The 'So San' affair
by Brian Whitaker
Originally published in Middle East
International, 20 December, 2002
WHAT
BEGAN as high drama with the seizure of a ship laden
with Scud missiles rapidly turned to farce last week when the
United States was obliged to hand over the weapons to their legal
owner - Yemen.
Spanish warships stopped the
unflagged freighter, So San, 600 miles off the Horn of Africa
after US intelligence had tracked its journey from North Korea. It
was found to be carrying 15 Scud missiles with conventional
warheads and 85 drums of unidentified chemicals hidden under bags
of cement.
Disappointingly for some, US
officials made clear almost immediately that the cargo was not
suspected of heading towards Iraq but was most probably destined
for Yemen, America's latest ally in the war on terrorism.
Although the seizure was clearly
meant to hit North Korea, an "axis of evil" member which
is eager to sell its missiles wherever possible, there appears to
have been little thought in Washington as how the intended
recipient might react.
Yemen has been a customer for
North Korean weaponry for some time, but is understood to have
promised the US that the purchases would end.
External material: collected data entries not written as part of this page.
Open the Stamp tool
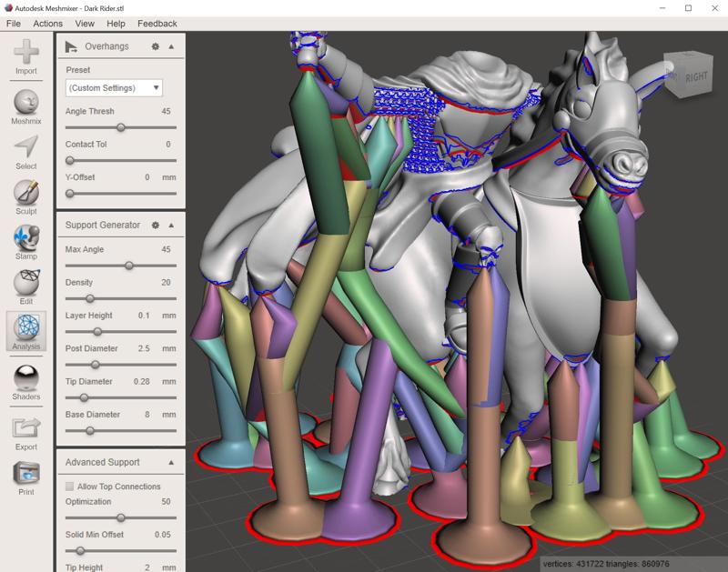 pos(25,238)
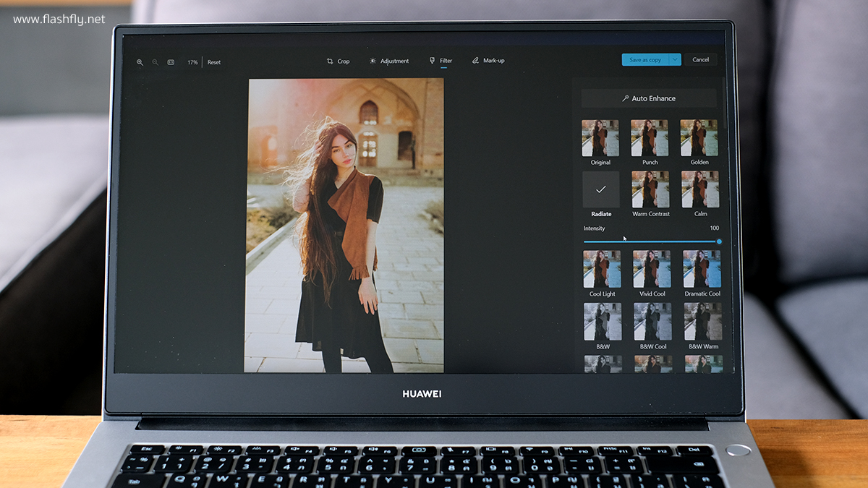The height and width of the screenshot is (488, 868).
Task: Click the Save as copy button
Action: (645, 60)
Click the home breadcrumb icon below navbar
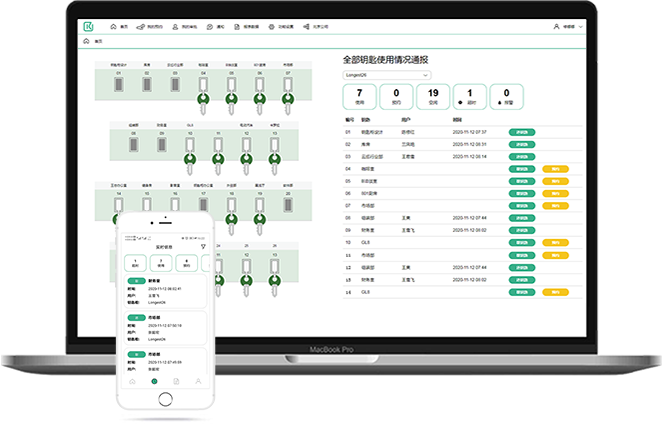The height and width of the screenshot is (425, 662). coord(85,42)
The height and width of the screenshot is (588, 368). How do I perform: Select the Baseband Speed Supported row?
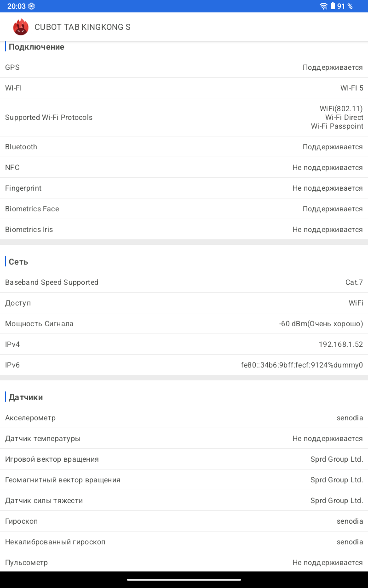click(x=184, y=283)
Possibly the US
assumed that the latest shipment broke this promise and that Yemen
would therefore disown it.
A Bush administration official,
quoted by CNN, suggested the vessel had been intercepted
sufficiently far from Yemen to allow the Sana'a government a
face-saving way out. The choice, the official said, was between
"plausible deniability" and "slap 'em in the
face".
Not being slapped in the face,
presumably, was to be Yemen's reward for its help in rounding up
supporters of al-Qaeda - but Yemen refused to play along.
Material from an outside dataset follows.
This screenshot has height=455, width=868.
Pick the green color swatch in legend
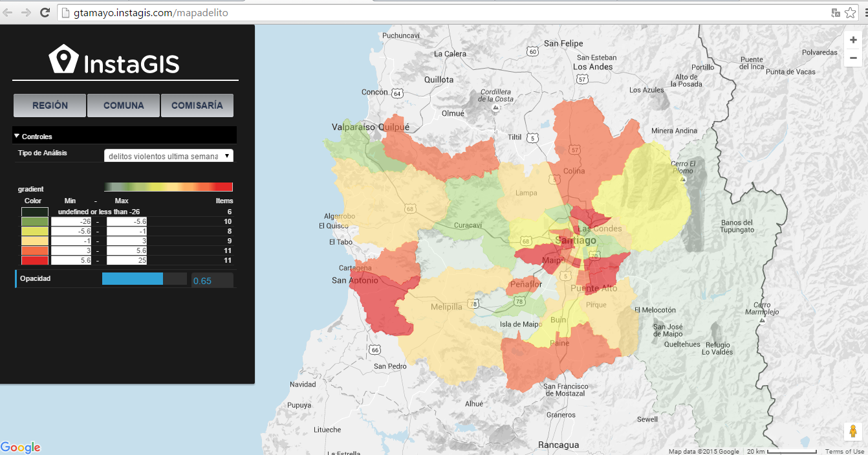click(35, 221)

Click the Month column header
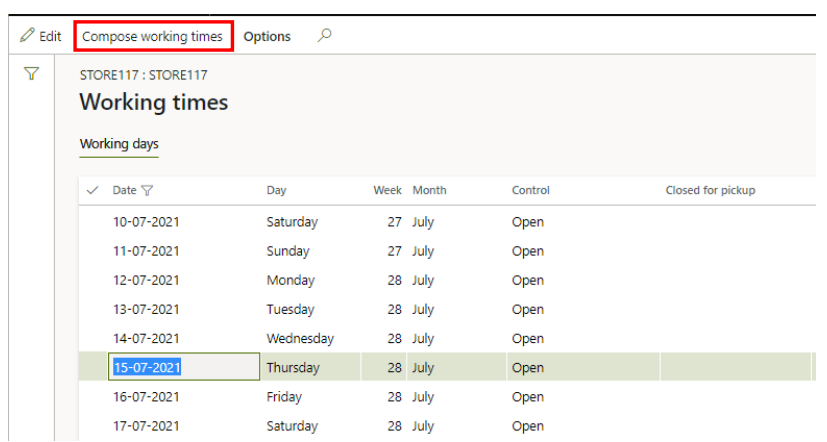[x=429, y=191]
In Sana'a, foreign minister Abu
Bakr al-Qirbi summoned the unpopular American ambassador, Edmund
Hull, and gave him a protest letter.
"The cargo belongs the Yemeni
government and its armed forces for defence purposes, and it will
not reach a third party," the letter said.
"Yemen has no hostile
intentions against any one, and its possession of these weapons
will not cause harm to the international peace and security."
A similar protest went to the
Spanish government, which had merely followed American orders in
arresting the vessel.
Yemen also insisted that the
shipment was not a new purchase but part of an old one which the
Americans already knew about.
On instructions from President
George Bush, the vessel was then allowed on its way.
"There is no provision under
international law prohibiting Yemen from accepting delivery of
missiles from North Korea," White House spokesman Ari
Fleischer said.
"While there is authority to
stop and search, in this instance there is no authority to seize a
shipment of Scud missiles from North Korea to Yemen and therefore
the merchant vessel is being released."
By no means everyone accepts this
interpretation of the law. Several experts quoted by the
Washington Post suggest that the So San was infringing various
laws and its cargo would almost certainly have been confiscated on
a technicality if the customer had been Iran, for example, rather
than Yemen.
Whether Yemen actually needs the
missiles is another matter. They have a relatively short range and
are notoriously inaccurate, with only a 50-50 chance of landing
within a kilometre of their target.
However, Yemen's armed forces
inherited Scuds from the Marxist regime that ruled the south
before unification in 1990, and may simply have been trying to
replenish or upgrade old stocks at bargain prices - since North
Korea is desperate to sell.
Despite clashes with both Saudi
Arabia and Eritrea in the recent past, Yemen has not used Scuds
against its neighbours, though southern forces fired at least five
into the north during the 1994 civil war. One landed near the
presidential palace and another hit the historic old city of
Sana'a, killing a number of civilians.
For Washington, the So San affair
is not only hugely embarrassing but threatens to damage its
non-proliferation policy against North Korea.
"The administration's
interdiction strategy is failing its first test," Joseph
Cirincione, a counterproliferation expert at the Carnegie
Endowment for International Peace, told the Washington Post.
"The problem is that the
administration has shifted the emphasis from eliminating weapons
to eliminating regimes. It is okay for countries like Pakistan or
Yemen to have missiles, but not Iraq ... this is a double standard
that is impossible to uphold in the real world."